Alas, Miss Evans, your Irish impetuosity will cost you dear! Condemnation shone forth from thirty pairs of eyes, the hot, unreasoning condemnation of the young. Alas, Miss Evans, it will take you many a day to recapture what you have just lost! Alas, poor Judith, here was the opportunity to regain her lost self-complacency. It happened that she had been taught figure five in a different fashion, and, eager to show that she at least knew how, her hand went up.
"Ah, Judith knows how? Judith, stand out and do the figure."
The music began and Judith went through it accurately and perfectly, entirely to her own satisfaction and to that of Miss Evans.
"Good," said Miss Evans, "that's right. Now once more, Judith, so that the others may follow."
Judith's eyes flew to Nancy's. She loved to see the admiring affection which she had been finding there. But Nancy's eyes were cold and unseeing. Judith, like most clever little girls, was extremely sensitive to public opinion, and she almost dropped her dumb-bells in an agony of shame and humiliation as she saw the coldness of Nancy's eyes faithfully repeated in all the eyes about her. Alas, poor Judith! "Teacher's pet," terrible phrase, was whispered as the class filed out, and when Nancy and Josephine rushed down to the tuck shop for an ice-cream cone they affected not to see Judith, who at first followed disconsolately, and then fled to her room, where, with head buried under the pillows, she sobbed herself into a misery of self-pity and supposed homesickness.
Five o'clock bell rang. Horrors! She had forgotten that Aunt Nell was to be here at five o'clock to take her out for dinner. Aunt Nell would be cross at being kept waiting. Oh, dear! Oh, dear! Would she never find her gloves? Where was her new scarf? She must have left them down in the cloakroom after morning walk. A hurried flight to the cloakroom, another search, and an entirely discomfited Judith presented herself in the drawing-room.
Aunt Nell would look displeased, she thought, as she entered.
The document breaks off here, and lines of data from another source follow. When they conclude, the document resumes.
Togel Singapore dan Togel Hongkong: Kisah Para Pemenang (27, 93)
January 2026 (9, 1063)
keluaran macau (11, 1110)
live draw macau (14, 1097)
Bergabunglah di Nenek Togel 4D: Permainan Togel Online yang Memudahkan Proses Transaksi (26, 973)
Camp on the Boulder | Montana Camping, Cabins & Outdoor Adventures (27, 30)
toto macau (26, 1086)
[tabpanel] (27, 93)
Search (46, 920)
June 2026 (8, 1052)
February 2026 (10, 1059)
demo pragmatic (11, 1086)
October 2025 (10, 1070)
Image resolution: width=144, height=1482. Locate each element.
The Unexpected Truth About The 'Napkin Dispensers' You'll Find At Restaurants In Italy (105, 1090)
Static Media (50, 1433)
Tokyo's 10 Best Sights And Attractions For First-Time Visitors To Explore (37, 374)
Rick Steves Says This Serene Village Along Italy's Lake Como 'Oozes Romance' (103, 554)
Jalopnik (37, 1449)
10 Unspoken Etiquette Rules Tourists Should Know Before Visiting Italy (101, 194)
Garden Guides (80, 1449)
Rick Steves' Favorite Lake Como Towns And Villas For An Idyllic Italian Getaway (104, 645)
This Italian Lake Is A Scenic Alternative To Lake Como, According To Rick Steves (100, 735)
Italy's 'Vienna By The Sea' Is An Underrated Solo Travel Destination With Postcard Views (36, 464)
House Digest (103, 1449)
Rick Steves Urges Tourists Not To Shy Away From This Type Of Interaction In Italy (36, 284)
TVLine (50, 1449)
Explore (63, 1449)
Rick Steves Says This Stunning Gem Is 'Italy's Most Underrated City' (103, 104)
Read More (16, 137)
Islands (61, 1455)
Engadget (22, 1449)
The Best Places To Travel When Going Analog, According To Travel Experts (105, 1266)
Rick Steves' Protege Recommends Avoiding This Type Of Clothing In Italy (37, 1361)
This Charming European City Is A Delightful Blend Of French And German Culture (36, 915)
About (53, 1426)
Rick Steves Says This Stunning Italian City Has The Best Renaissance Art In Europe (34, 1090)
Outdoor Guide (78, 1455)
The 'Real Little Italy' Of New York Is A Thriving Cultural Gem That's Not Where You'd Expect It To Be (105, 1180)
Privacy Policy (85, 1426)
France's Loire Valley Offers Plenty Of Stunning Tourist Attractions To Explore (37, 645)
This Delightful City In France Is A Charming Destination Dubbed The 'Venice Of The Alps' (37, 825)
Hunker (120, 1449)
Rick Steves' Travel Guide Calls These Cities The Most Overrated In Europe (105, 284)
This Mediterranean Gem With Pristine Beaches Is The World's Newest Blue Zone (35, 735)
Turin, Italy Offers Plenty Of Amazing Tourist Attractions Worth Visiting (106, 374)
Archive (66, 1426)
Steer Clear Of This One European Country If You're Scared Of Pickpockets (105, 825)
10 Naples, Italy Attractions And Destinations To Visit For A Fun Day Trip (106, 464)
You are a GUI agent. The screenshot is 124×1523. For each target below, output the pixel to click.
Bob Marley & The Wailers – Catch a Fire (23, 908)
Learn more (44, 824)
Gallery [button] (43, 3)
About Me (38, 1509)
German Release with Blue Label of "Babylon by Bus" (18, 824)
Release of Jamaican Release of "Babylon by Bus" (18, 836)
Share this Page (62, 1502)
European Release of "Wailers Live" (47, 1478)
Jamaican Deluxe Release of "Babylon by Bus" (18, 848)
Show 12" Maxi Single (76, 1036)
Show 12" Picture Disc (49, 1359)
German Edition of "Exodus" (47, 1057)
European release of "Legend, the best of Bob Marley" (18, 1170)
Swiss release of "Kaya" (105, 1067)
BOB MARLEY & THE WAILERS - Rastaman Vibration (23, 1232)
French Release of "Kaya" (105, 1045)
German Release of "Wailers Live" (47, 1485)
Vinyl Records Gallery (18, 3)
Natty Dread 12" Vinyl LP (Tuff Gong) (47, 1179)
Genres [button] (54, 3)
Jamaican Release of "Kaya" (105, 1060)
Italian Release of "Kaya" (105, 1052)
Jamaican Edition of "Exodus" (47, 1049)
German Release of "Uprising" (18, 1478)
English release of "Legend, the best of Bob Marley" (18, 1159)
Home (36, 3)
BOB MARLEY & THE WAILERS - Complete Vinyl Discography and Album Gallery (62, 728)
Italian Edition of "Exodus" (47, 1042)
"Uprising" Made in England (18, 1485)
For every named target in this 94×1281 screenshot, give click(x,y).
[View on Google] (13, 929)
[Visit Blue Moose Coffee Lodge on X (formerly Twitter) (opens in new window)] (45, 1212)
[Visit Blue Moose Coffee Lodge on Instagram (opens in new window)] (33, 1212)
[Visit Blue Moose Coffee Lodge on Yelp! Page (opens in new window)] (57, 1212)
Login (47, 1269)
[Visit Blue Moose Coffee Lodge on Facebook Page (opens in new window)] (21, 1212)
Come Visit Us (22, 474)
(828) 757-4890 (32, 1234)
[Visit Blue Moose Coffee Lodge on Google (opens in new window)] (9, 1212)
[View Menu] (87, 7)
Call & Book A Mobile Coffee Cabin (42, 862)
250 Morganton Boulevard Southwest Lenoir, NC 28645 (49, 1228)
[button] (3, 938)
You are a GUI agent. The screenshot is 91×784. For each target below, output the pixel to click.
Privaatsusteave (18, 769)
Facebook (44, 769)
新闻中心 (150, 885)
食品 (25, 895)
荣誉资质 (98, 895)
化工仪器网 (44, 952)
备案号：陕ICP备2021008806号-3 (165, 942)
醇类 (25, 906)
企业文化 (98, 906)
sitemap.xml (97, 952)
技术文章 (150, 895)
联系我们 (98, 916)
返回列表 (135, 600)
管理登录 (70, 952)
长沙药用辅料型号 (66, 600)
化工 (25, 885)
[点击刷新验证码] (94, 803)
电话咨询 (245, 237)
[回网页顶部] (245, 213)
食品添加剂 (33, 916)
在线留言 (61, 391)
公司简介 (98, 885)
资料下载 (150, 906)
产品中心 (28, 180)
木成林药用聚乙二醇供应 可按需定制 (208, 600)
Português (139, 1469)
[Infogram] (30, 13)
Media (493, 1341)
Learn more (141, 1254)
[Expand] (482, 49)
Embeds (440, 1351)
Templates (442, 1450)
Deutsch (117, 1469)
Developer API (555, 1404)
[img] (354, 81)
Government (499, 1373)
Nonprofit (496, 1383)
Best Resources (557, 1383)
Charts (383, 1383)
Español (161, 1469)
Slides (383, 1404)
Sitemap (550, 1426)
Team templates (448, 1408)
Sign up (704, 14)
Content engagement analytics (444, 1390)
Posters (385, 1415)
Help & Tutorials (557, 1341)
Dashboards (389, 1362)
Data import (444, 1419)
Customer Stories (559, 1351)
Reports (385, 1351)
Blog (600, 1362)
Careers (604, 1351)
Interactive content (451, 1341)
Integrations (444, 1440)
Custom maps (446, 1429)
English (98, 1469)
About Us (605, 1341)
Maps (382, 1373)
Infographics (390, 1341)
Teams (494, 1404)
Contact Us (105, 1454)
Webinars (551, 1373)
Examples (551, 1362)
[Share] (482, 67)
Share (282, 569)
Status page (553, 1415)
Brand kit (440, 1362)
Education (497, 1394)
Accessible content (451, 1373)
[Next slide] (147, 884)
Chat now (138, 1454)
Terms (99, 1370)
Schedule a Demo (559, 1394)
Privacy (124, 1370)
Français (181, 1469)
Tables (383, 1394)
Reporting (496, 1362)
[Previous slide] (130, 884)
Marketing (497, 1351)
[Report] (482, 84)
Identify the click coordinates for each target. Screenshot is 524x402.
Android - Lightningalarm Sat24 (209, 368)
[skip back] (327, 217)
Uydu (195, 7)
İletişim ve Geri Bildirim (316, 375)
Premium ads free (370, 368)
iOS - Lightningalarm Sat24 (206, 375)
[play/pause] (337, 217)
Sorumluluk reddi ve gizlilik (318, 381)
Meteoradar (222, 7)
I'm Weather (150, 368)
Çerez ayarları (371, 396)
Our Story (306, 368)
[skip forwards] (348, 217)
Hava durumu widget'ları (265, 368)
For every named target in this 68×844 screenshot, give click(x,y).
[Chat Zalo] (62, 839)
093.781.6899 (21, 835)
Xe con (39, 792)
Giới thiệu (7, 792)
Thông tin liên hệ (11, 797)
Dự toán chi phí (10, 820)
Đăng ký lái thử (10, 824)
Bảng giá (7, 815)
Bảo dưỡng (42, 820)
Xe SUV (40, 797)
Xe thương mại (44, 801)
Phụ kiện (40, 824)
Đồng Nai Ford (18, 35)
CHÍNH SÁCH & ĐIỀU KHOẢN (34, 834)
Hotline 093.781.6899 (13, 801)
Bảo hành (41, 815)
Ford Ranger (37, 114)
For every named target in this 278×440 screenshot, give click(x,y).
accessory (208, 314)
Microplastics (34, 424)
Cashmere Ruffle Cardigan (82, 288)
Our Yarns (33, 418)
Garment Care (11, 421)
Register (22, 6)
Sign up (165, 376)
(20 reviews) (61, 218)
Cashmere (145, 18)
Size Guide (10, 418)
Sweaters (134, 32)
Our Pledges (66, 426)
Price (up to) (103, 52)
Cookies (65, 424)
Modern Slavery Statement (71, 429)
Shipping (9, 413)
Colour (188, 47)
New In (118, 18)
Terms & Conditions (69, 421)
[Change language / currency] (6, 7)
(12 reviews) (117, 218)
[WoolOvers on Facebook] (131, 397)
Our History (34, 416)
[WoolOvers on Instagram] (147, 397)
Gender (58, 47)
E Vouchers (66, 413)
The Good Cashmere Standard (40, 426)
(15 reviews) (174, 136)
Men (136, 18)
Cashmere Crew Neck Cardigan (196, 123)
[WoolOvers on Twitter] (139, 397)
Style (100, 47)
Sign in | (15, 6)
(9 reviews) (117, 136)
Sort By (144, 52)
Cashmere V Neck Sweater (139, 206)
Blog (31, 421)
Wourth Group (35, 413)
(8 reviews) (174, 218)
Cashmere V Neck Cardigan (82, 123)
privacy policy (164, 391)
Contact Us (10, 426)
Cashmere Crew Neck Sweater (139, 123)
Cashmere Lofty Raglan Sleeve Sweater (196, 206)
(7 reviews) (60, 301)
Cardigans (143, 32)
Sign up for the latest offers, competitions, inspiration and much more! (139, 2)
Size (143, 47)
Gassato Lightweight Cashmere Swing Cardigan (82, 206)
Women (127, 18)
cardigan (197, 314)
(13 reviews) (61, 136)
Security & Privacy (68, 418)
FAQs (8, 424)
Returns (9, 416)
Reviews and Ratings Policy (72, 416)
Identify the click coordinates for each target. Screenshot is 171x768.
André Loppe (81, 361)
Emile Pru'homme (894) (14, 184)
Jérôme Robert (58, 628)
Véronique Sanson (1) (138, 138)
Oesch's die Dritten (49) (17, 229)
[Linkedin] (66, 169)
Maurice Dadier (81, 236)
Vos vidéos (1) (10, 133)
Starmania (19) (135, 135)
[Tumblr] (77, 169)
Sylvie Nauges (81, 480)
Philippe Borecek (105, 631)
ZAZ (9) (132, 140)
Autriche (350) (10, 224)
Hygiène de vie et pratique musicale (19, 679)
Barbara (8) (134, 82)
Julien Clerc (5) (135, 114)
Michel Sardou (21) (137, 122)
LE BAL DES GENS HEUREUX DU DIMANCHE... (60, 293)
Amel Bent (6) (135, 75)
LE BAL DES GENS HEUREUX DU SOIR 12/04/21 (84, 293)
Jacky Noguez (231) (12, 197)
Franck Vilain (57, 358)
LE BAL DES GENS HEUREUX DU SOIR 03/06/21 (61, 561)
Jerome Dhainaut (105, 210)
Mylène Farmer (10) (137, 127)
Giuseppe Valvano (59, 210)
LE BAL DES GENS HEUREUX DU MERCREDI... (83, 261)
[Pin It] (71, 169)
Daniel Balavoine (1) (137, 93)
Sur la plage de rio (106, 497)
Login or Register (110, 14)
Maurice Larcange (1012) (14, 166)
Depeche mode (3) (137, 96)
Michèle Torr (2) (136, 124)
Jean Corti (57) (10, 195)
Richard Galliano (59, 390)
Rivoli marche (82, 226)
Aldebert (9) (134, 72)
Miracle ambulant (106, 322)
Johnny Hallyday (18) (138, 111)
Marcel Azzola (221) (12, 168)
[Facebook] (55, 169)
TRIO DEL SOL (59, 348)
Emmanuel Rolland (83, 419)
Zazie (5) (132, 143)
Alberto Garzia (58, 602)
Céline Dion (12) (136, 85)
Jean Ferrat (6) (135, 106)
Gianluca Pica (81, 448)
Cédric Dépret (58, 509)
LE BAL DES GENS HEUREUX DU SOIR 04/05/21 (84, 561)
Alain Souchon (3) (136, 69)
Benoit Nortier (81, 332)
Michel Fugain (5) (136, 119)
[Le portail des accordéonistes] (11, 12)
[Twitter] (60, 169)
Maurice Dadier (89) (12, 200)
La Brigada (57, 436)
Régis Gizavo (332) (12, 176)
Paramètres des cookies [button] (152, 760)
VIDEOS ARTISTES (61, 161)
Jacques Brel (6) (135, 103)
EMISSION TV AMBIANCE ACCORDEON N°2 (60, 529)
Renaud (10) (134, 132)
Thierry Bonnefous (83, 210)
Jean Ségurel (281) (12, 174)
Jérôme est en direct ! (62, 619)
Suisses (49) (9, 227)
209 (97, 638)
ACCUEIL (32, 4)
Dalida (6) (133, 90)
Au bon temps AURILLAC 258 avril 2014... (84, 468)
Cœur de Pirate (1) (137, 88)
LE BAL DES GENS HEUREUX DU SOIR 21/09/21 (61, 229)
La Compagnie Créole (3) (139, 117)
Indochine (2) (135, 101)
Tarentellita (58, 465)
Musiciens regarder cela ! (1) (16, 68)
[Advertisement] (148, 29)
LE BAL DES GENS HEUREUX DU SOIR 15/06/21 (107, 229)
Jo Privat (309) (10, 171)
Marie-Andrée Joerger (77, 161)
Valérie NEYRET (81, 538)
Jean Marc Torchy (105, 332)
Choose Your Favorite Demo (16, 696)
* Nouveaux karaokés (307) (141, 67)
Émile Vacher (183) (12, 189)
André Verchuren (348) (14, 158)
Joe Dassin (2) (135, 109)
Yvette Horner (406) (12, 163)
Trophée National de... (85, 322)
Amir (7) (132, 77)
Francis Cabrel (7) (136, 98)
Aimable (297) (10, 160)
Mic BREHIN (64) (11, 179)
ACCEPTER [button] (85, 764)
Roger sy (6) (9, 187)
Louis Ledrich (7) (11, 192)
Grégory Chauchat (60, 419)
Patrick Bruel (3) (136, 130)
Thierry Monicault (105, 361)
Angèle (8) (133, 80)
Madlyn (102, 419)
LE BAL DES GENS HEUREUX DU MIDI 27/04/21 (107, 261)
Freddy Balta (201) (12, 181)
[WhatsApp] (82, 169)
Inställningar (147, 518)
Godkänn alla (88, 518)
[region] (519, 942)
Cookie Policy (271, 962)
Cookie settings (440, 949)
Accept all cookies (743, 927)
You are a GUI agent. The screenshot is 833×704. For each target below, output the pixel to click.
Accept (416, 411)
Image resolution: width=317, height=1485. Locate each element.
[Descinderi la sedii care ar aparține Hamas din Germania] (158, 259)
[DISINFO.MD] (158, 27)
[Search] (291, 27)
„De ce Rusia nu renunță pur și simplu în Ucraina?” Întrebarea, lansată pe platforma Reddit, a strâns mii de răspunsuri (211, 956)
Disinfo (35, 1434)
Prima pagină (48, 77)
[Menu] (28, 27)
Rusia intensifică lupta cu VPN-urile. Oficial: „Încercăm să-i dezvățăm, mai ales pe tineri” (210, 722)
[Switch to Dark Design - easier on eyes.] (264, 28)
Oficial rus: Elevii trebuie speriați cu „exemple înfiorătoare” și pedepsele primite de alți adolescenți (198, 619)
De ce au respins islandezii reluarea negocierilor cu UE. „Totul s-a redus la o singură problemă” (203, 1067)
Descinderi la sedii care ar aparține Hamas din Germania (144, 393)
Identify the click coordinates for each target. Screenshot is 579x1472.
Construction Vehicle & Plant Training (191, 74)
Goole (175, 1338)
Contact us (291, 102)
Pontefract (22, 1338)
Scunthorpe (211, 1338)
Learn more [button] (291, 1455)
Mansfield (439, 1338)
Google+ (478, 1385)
Judith really did not care that Aunt Nell had been inconvenienced, but merely that disapproval, instead of the approbation for which she thirsted, would be her portion. But Aunt Nell looked amused. Indeed, when they were once in the motor she laughed outright.
"I must say, Judy, considering that you have been in school only a week, you seem to have got rid of any superfluous neatness very quickly." And she pointed to a mirror at the side of the car.
Judith's eyes rounded with horror; she had washed her face, but a grimy streak still outlined one side of her chin, her hair was rough in spite of a hasty brushing, and her hat was comically askew.